Element and text position data:
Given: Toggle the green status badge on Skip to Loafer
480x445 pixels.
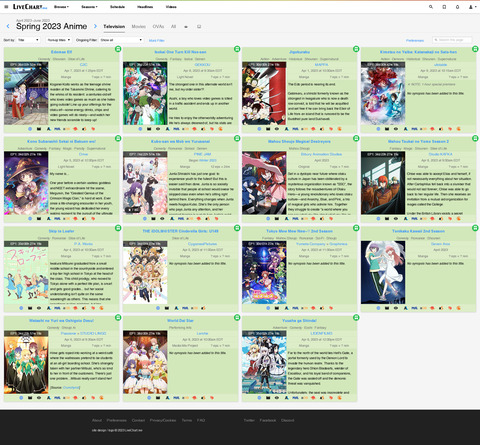Looking at the screenshot, I should pos(118,228).
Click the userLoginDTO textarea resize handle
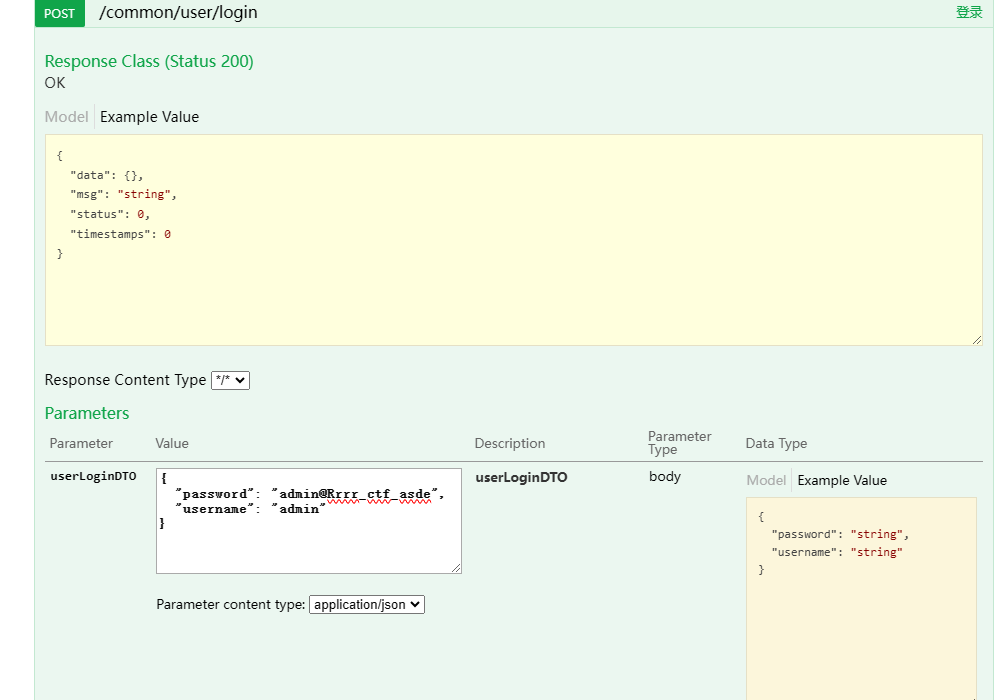 click(x=456, y=568)
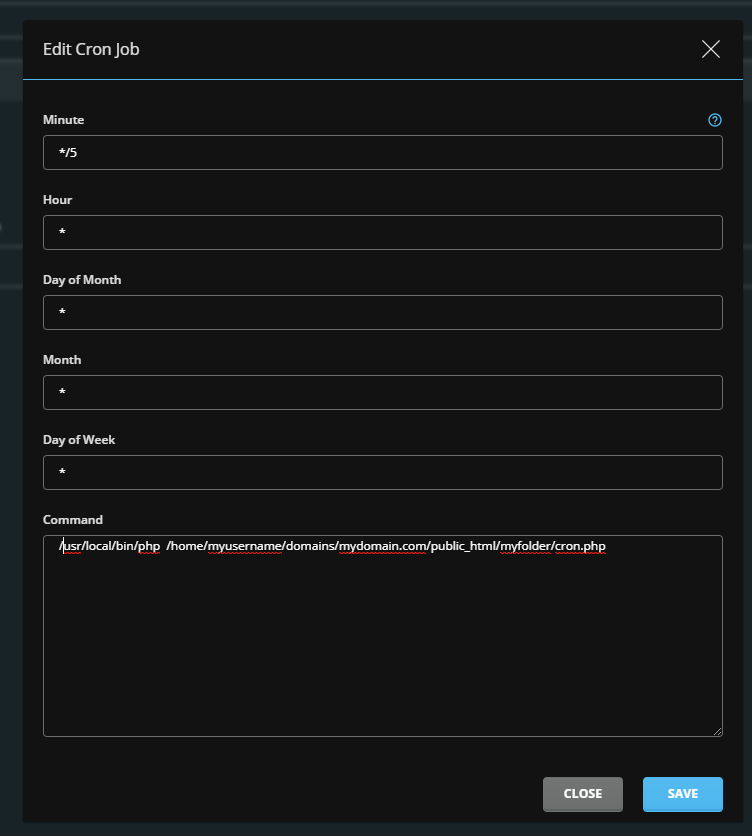Click the Day of Month label
Image resolution: width=752 pixels, height=836 pixels.
82,280
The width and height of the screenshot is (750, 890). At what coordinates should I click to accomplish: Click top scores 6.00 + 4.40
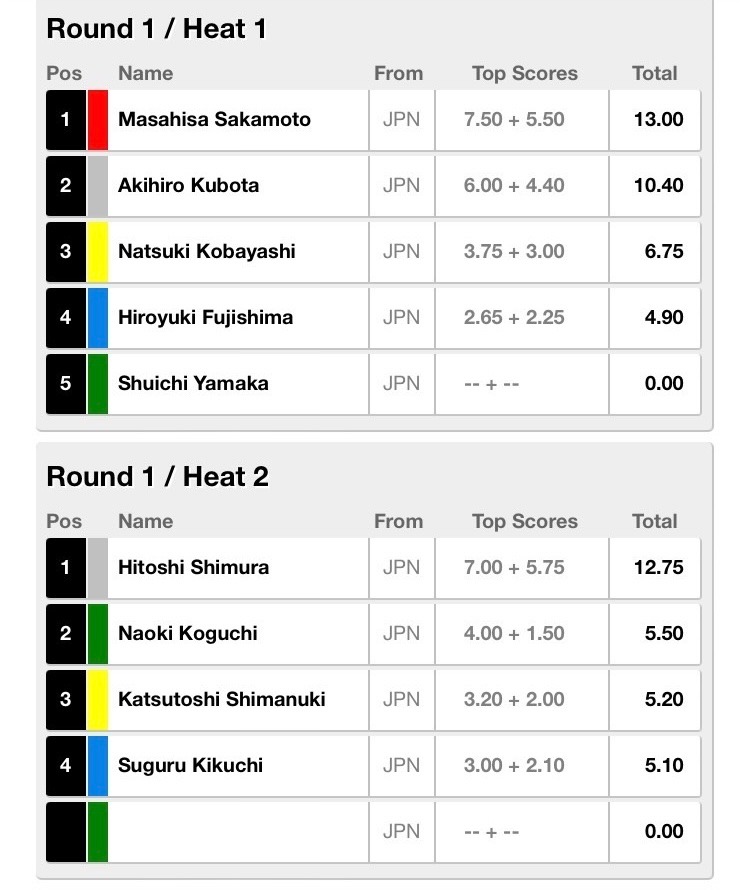[514, 185]
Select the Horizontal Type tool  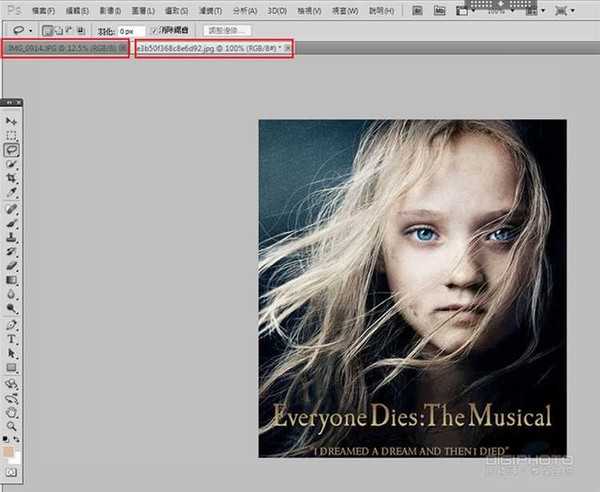[x=12, y=339]
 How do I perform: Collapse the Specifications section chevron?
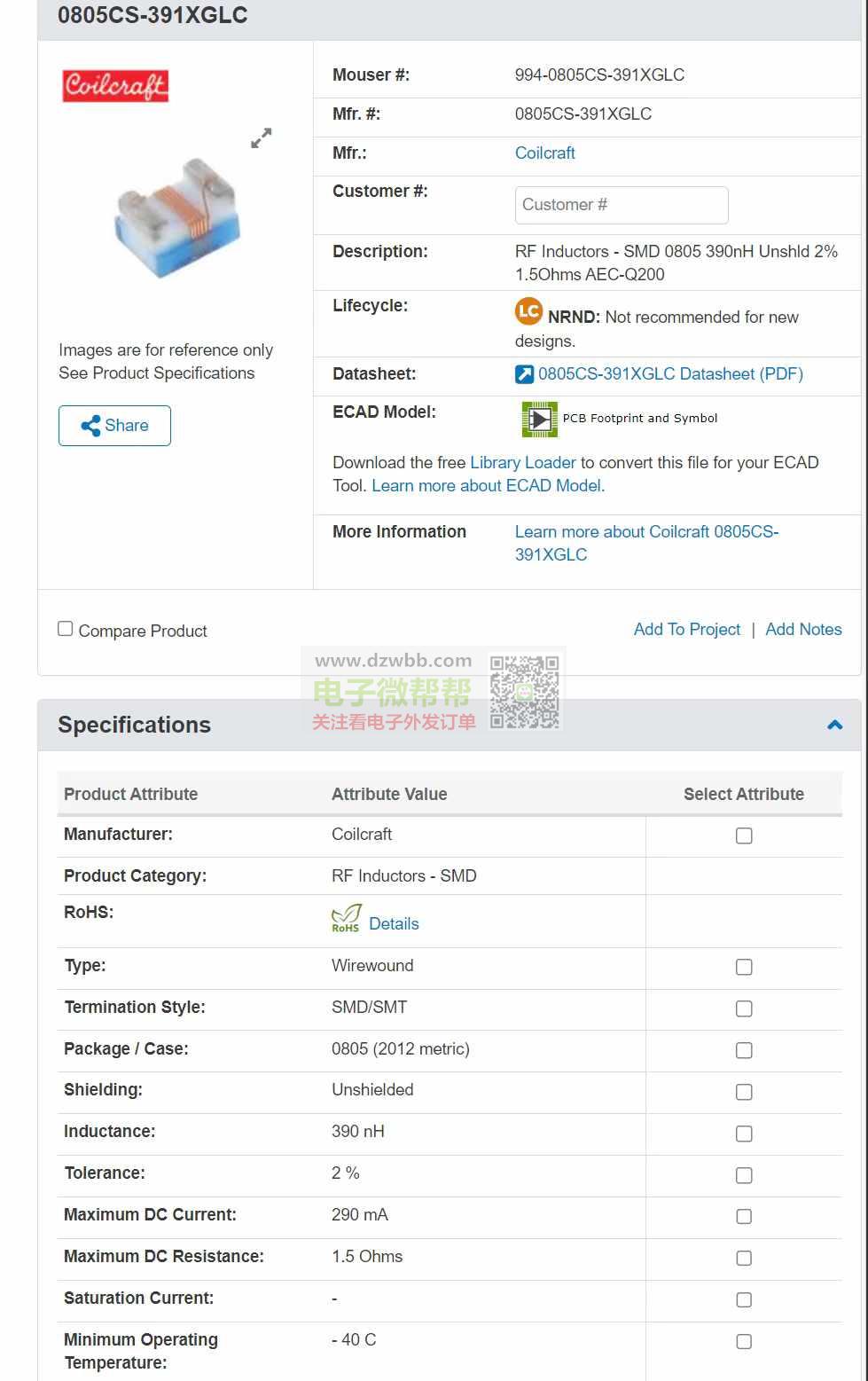click(x=834, y=725)
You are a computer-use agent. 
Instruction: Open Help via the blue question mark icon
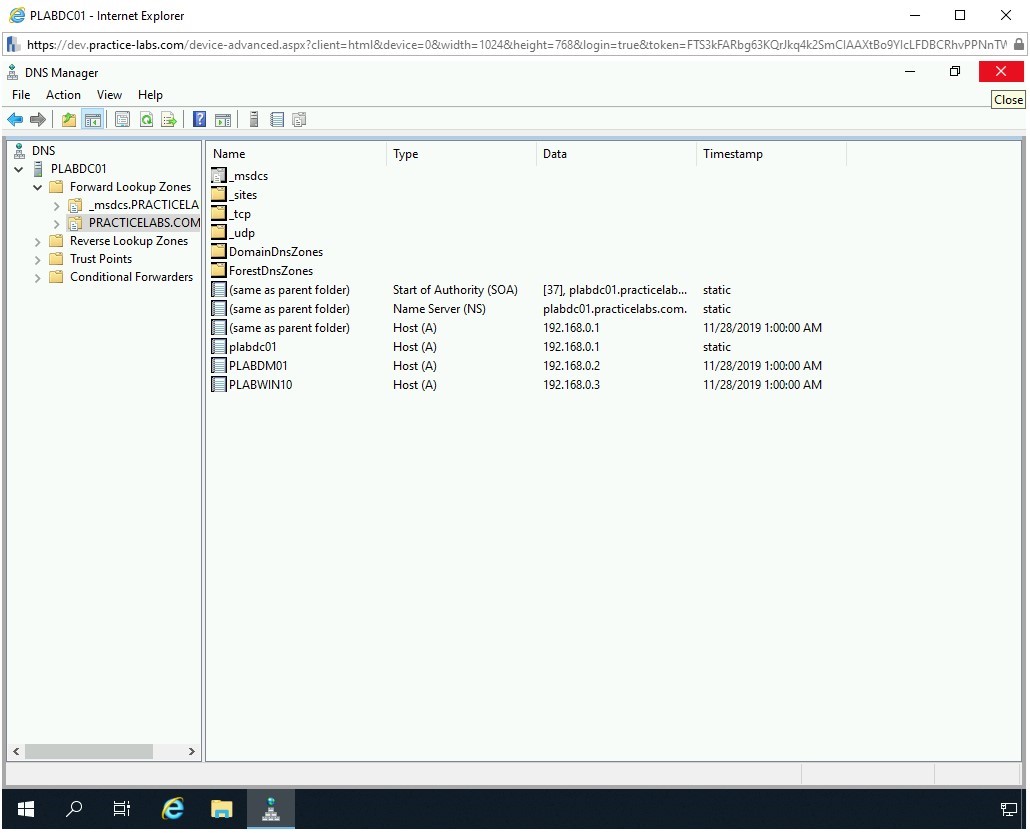point(200,120)
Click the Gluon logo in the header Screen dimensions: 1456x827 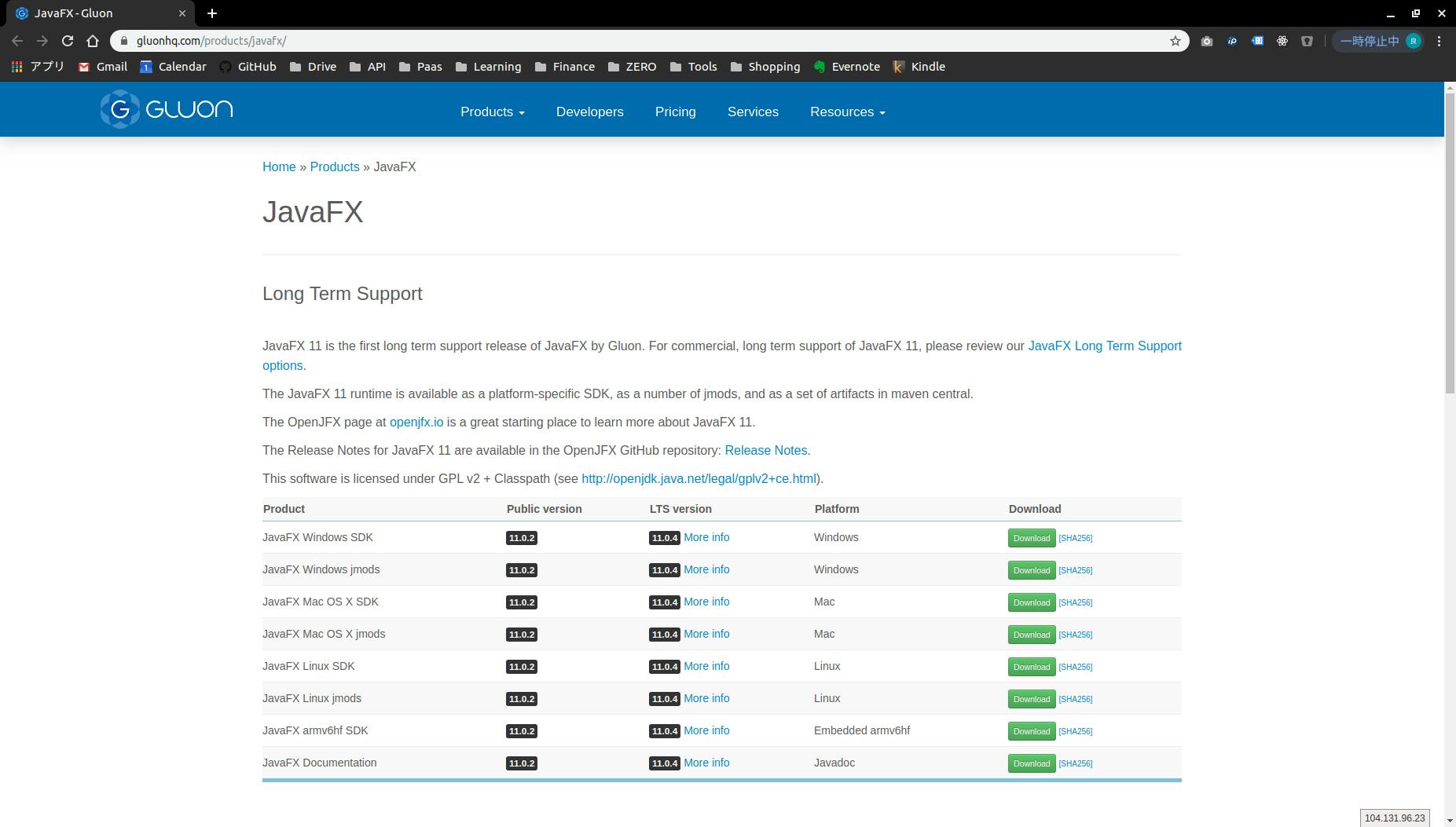[165, 109]
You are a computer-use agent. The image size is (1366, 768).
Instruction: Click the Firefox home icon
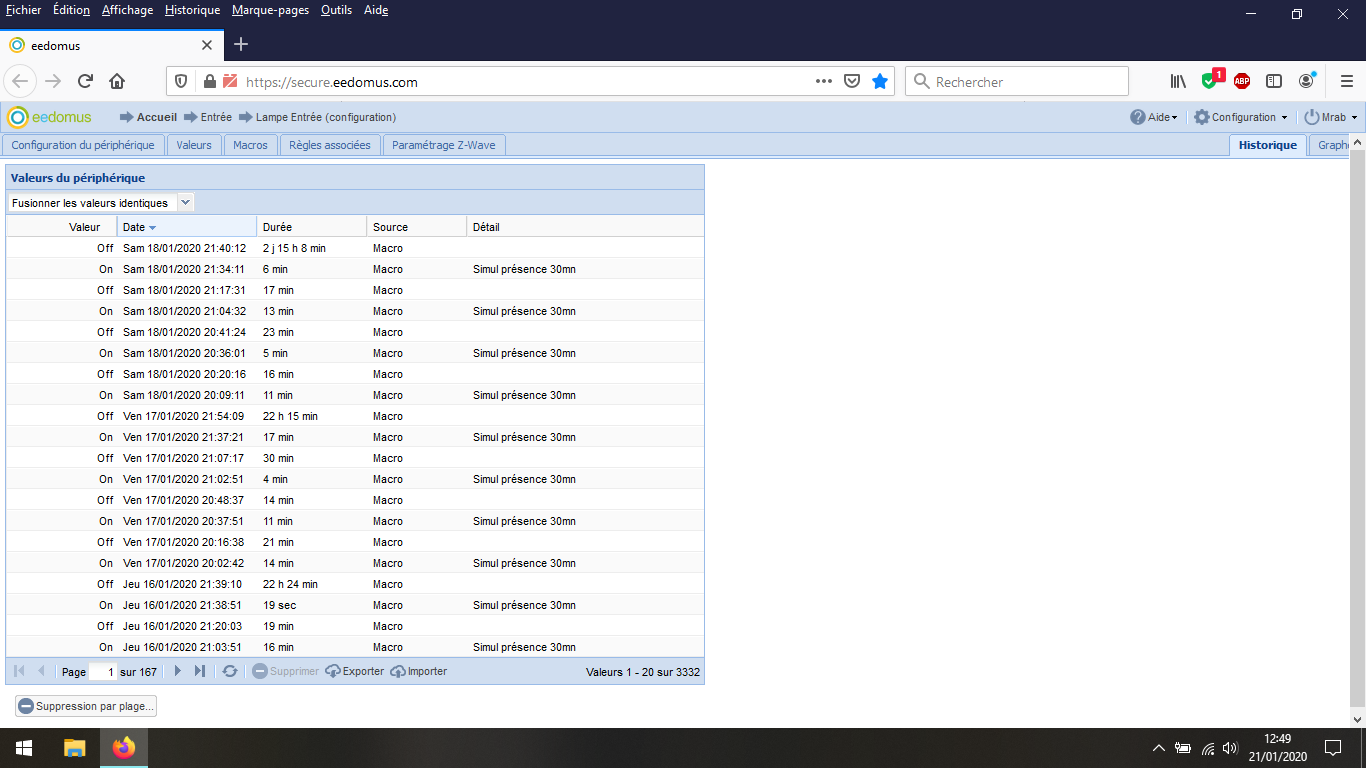(x=117, y=81)
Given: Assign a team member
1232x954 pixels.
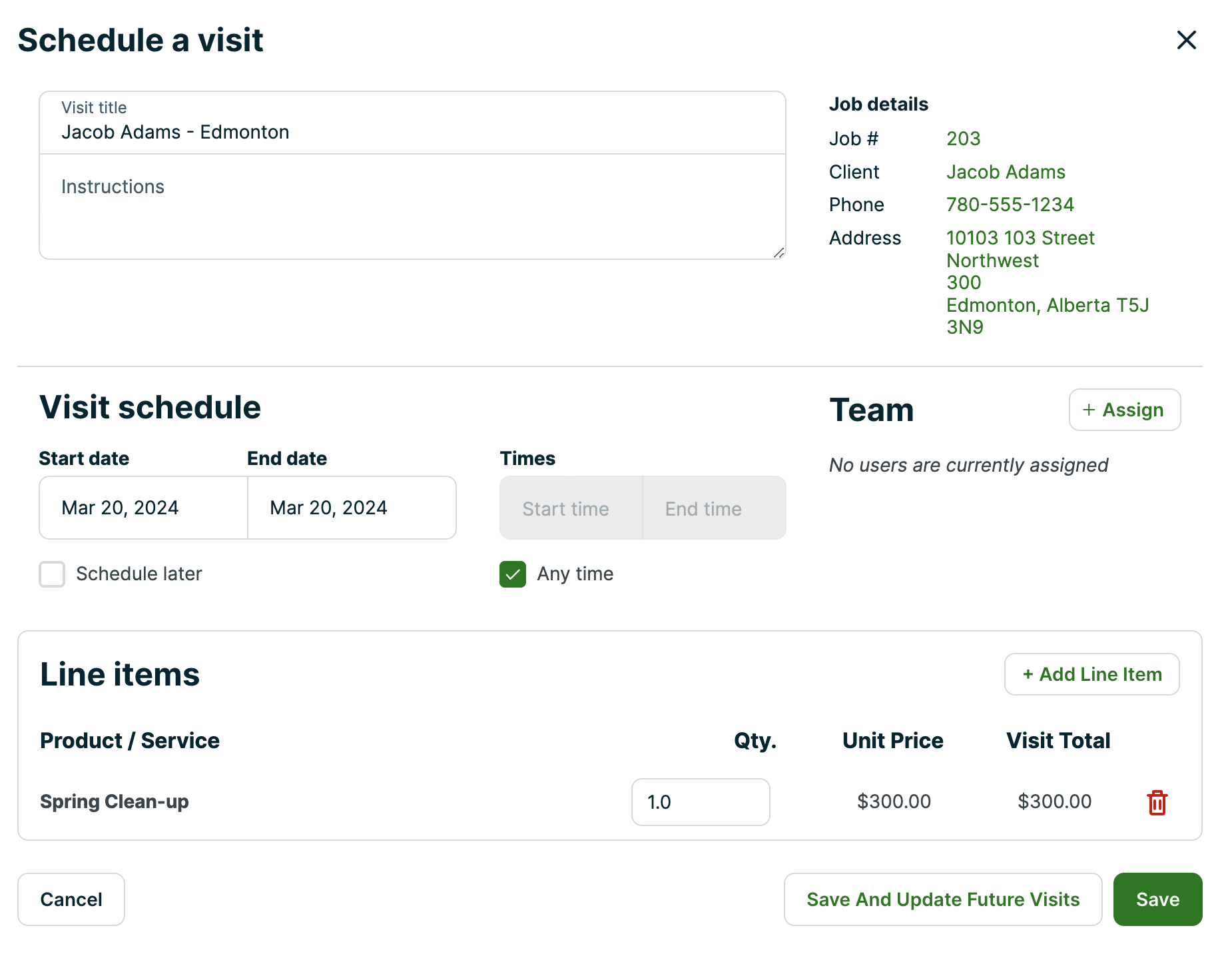Looking at the screenshot, I should [1124, 410].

§ **TO BE DONE**: Tally the lines in the data above that contain the string "Given", matching case exactly, and give only the number.

§ **EXERCISE RESPONSE**: 2